“For many, the Australian legal marketplace presents something of a quandary. On the one hand, its close proximity to the fastest growing legal marketplace on Earth – Asia, makes it an extremely attractive jurisdiction to be located in. On the other hand, with a population of little more than 23 million and in excess of 30 law firms earning over A$50 million in revenue each year, the domestic market has to be considered one of the most competitive in the world.”
So says Sydney-based Legal Business Development Professional Richard Smith (RWS_01), in an exclusive report contained in the recently released book by this author entitled: A Comprehensive Guide to the Asia-Pacific Legal Markets.
Here are some excerpts from Smith’s report:
A changing marketplace?
As Smith outlines: “A number of leading industry observers, as well as the legal press itself, have made much of the changing nature of the Australian legal market in the last ten years. While it is absolutely true that only two of Australia’s long-standing ‘Big 6’ law firms (Clayton Utz and Minter Ellison) continue to trade under their own name, to say that entry into the domestic market of such famous international brands as Clifford Chance, Linklaters, Herbert Smith Norton Rose and Ashurst from the UK and K&L Gates from the US has been a ‘game changer’ is likely over simplifying the structural and cultural changes taking place in Australia at the moment.”
Australia in the Asian Century
“The truth is that there is deep structural change going on in the market at the moment between those firms who see their strategic future aligned with Asia and those who continue to define their legal service offering to their local clientele only. These strategic issues have also lead to cultural changes – both the manner in which lawyers in Australia see the way they service their clients and in the type of client they service.
Given that these geographic strategic differences also align largely along service offering lines also leads to a second of the structural changes taking place at the moment: namely a move away from the strategic approach of ‘full service offerings’ to clients of the 1980s, 1990s and early 2000s to one where the strategic alliance of the geographic and practice group align more closely with the needs of clients.”

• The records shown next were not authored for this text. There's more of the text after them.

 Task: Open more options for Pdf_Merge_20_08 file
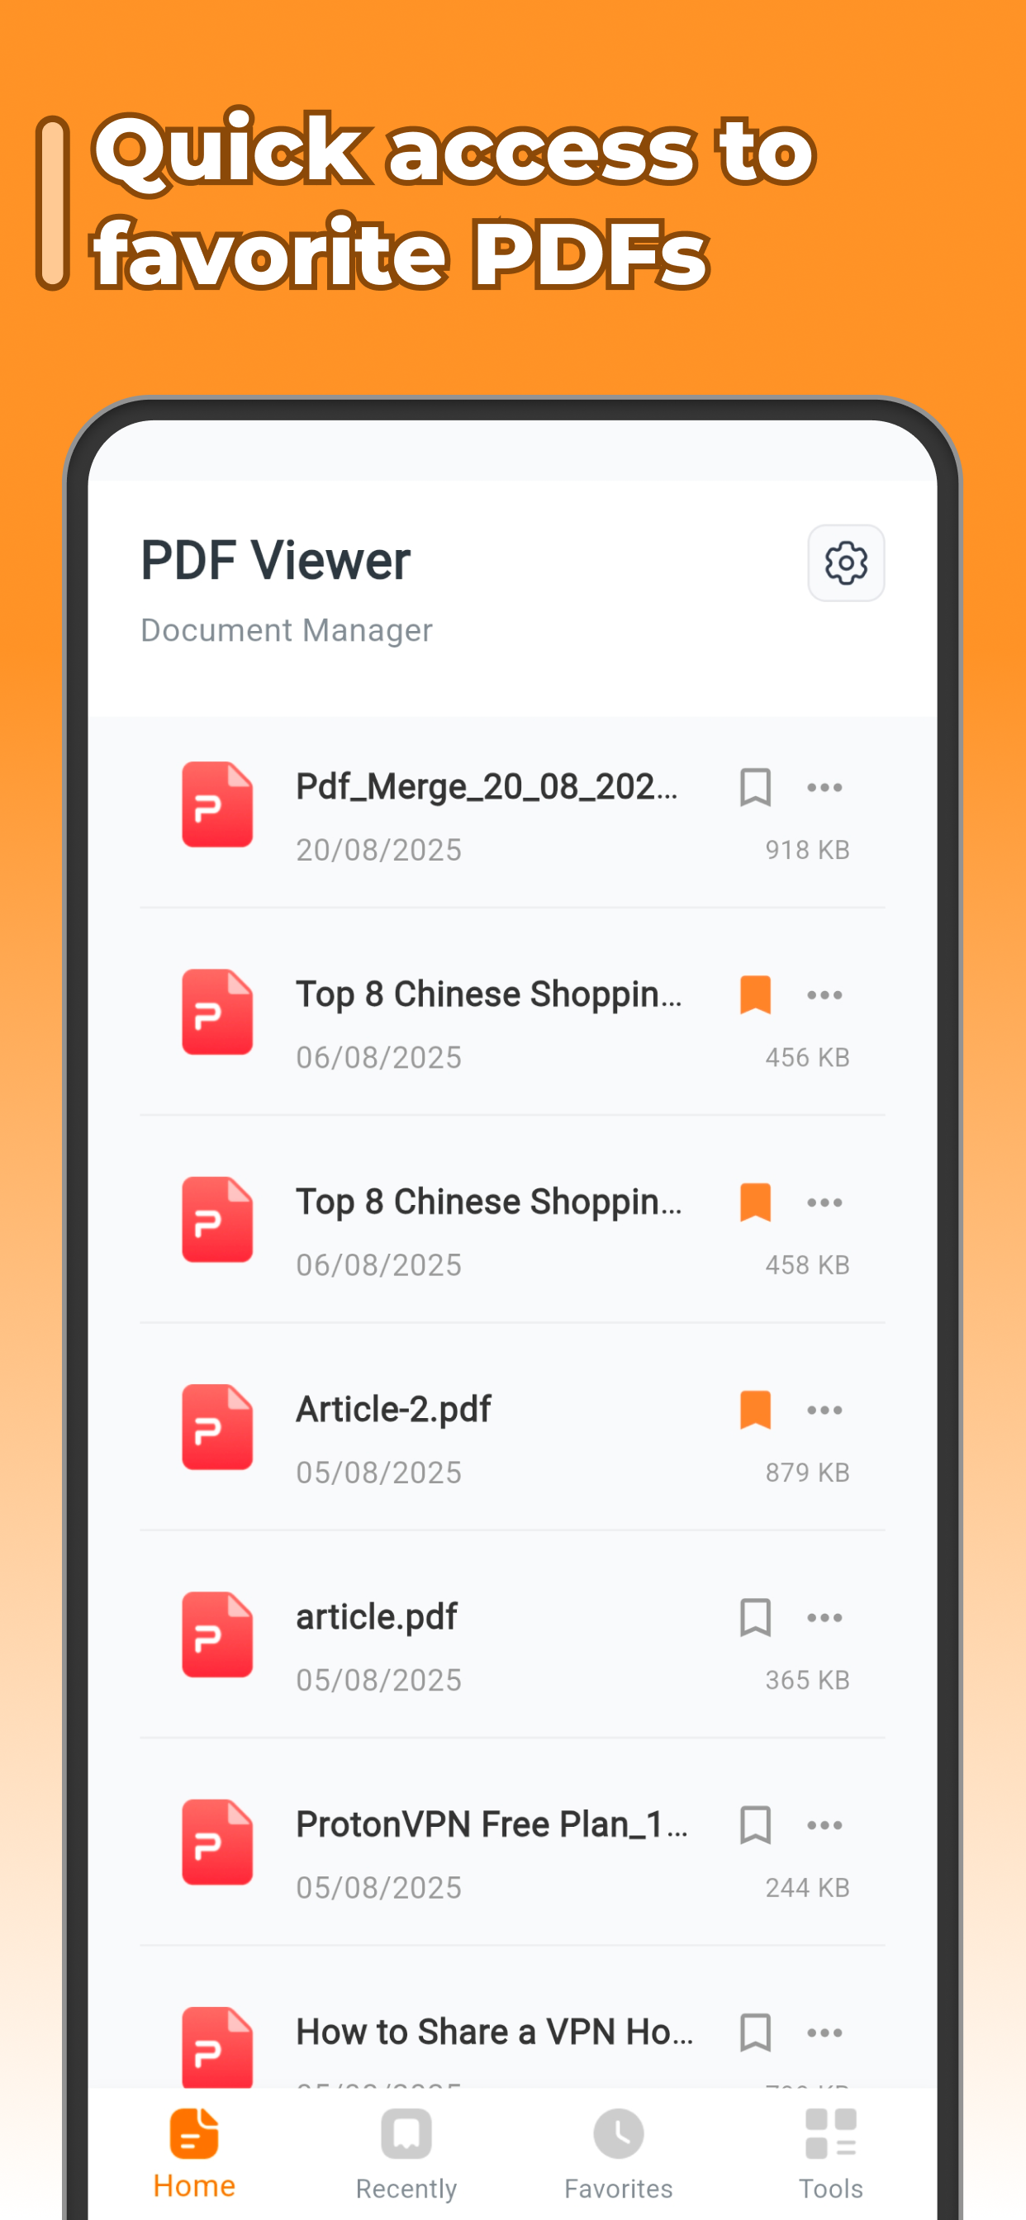point(824,787)
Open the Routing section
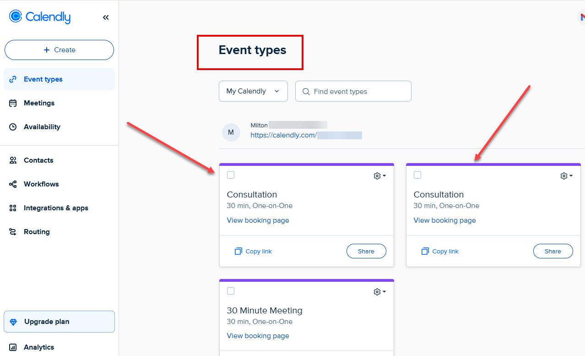This screenshot has width=585, height=356. pyautogui.click(x=37, y=231)
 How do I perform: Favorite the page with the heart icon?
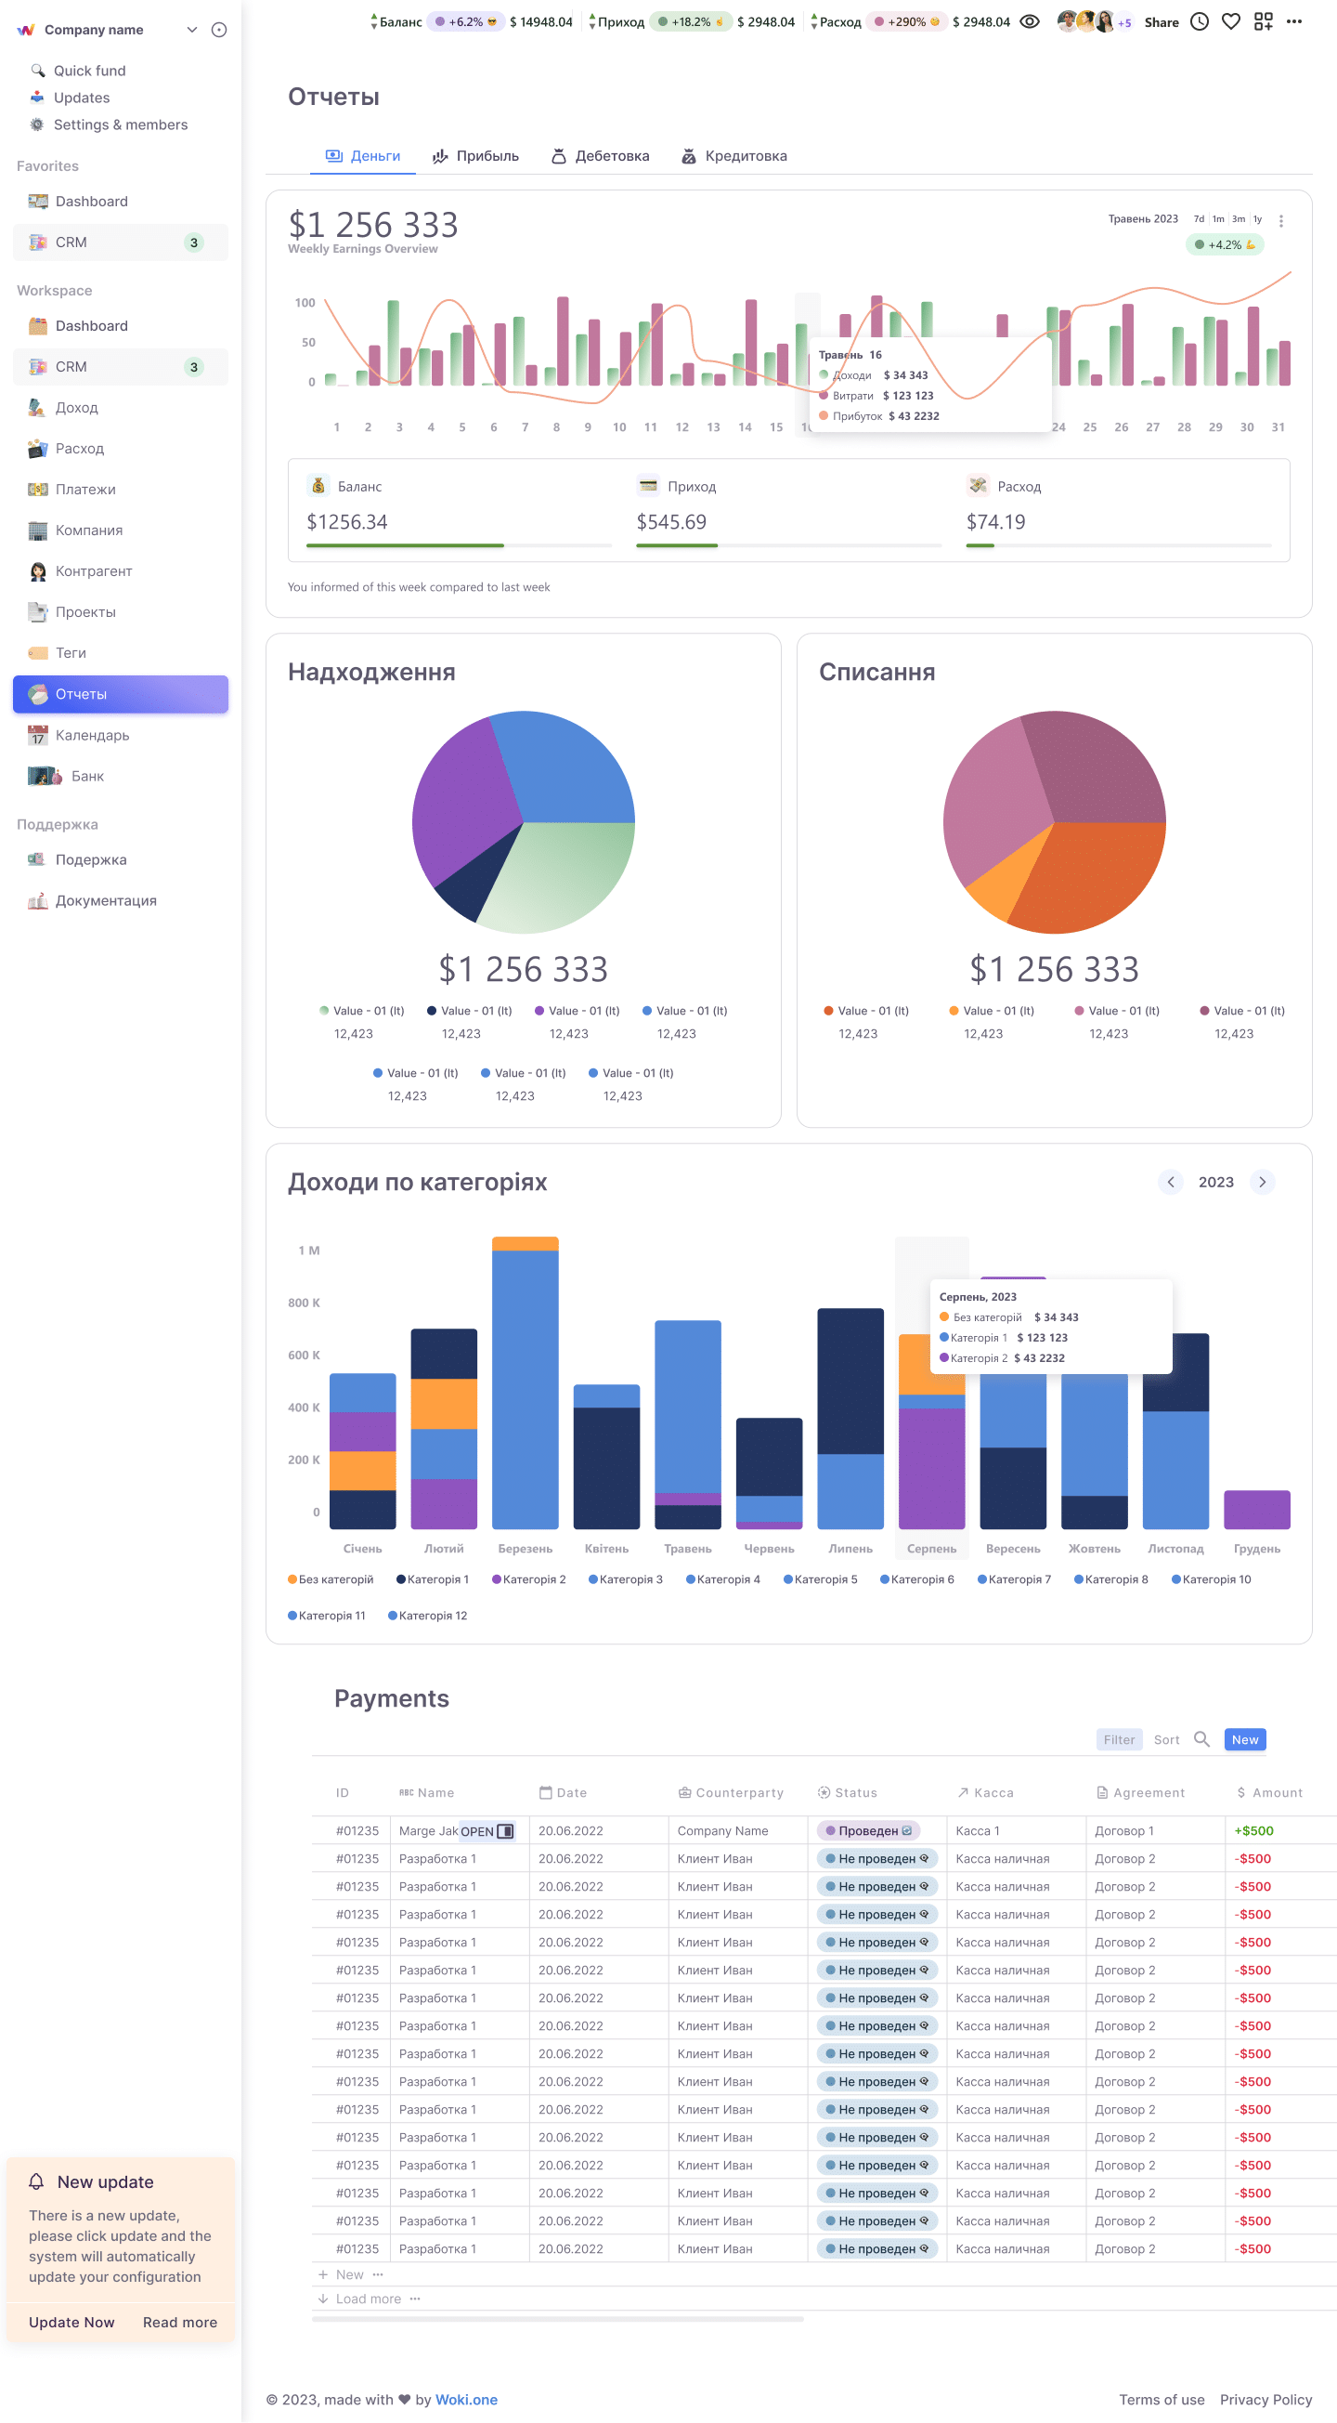tap(1231, 22)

The make-up of the market hasn’t changed.
Smith also outlines that “a number of international law firms have opened in Australia since 2005…and [that the] market has moved to thinking more regionally [and to] “realigning their service offerings to more closely align themselves with the needs of their clients.”
However, as Smith explains: “None of the new entrant firms have relocated personnel to Australia in the same way as they have for many decades in both Hong Kong and Singapore.” Further, that “None of the new entrants – to-date – has cited a move to the region on the back of a client opening new operations here.”
As such, the Australian legal market, as Smith explains, “continues to have largely the same lawyers practising [there], [with] the same client base [and] largely the same..amount of domestic legal spend (year-on-year as a total amount taking into account inflationary rises).
Smith sees Australia’s legal market as having been one where “Trying to balance the fruits of Asia against the competitive nature of the domestic legal market has probably been the major strategic task for most law firm managing partners over the past five years.” But he concludes “that the only real “change” taking place in the Australian legal marketplace is which deck chairs the players are sitting in on the boat!”